Please restate the records below verbatim, omitting every image they hold.
------------------------------------------------
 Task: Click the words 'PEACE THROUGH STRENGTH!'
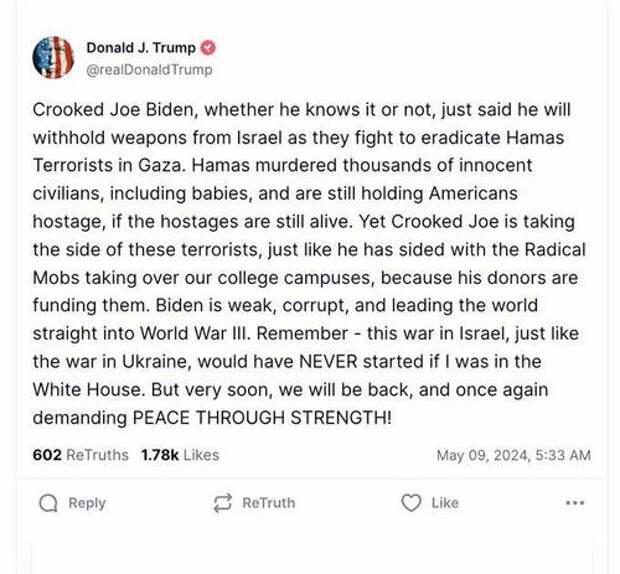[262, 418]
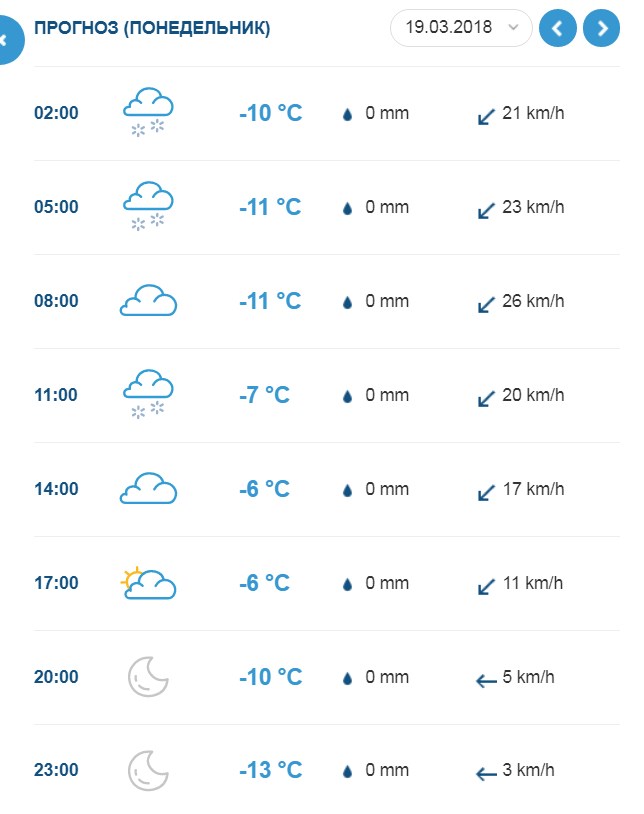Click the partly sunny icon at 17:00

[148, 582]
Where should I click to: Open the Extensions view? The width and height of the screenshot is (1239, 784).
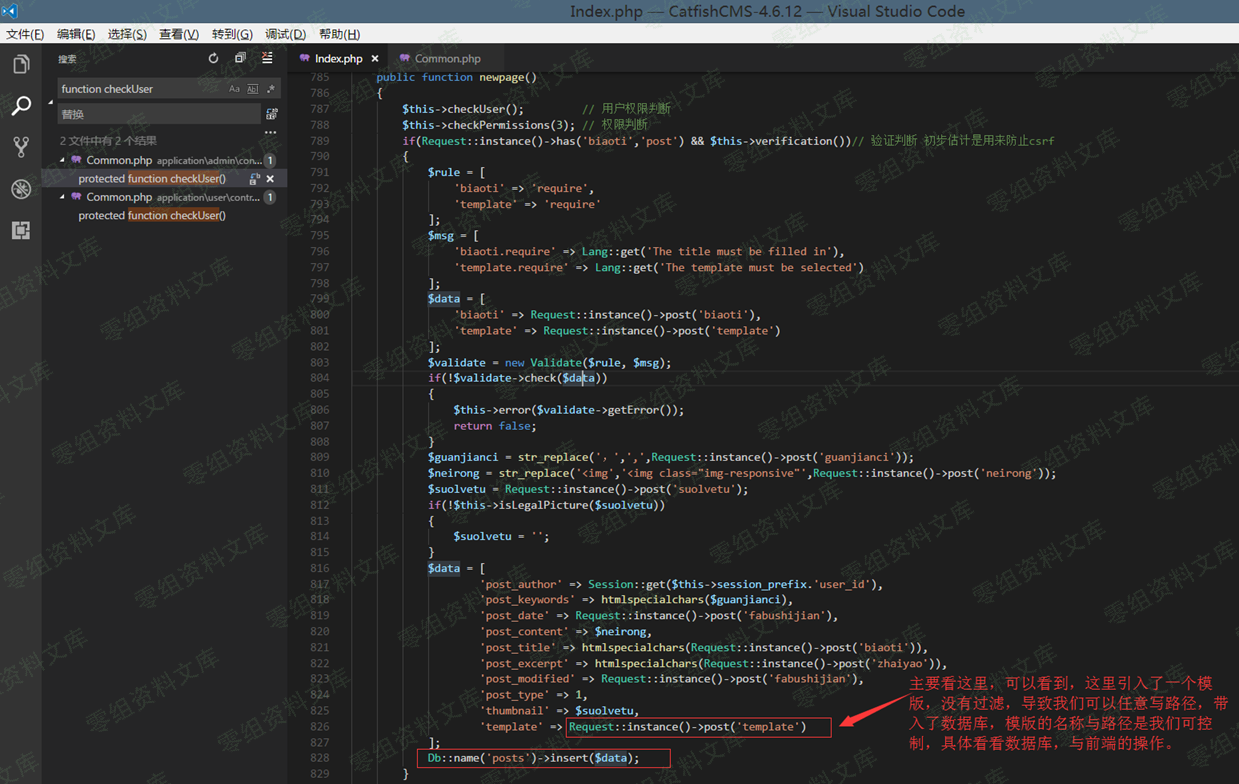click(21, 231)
------------------------------------------------
ANSWER.
 Task: Click the words 'PEACE THROUGH STRENGTH!'
[262, 418]
Click the partly sunny icon at 17:00

[148, 582]
Where should I click to: Open the Extensions view? The width and height of the screenshot is (1239, 784).
click(21, 231)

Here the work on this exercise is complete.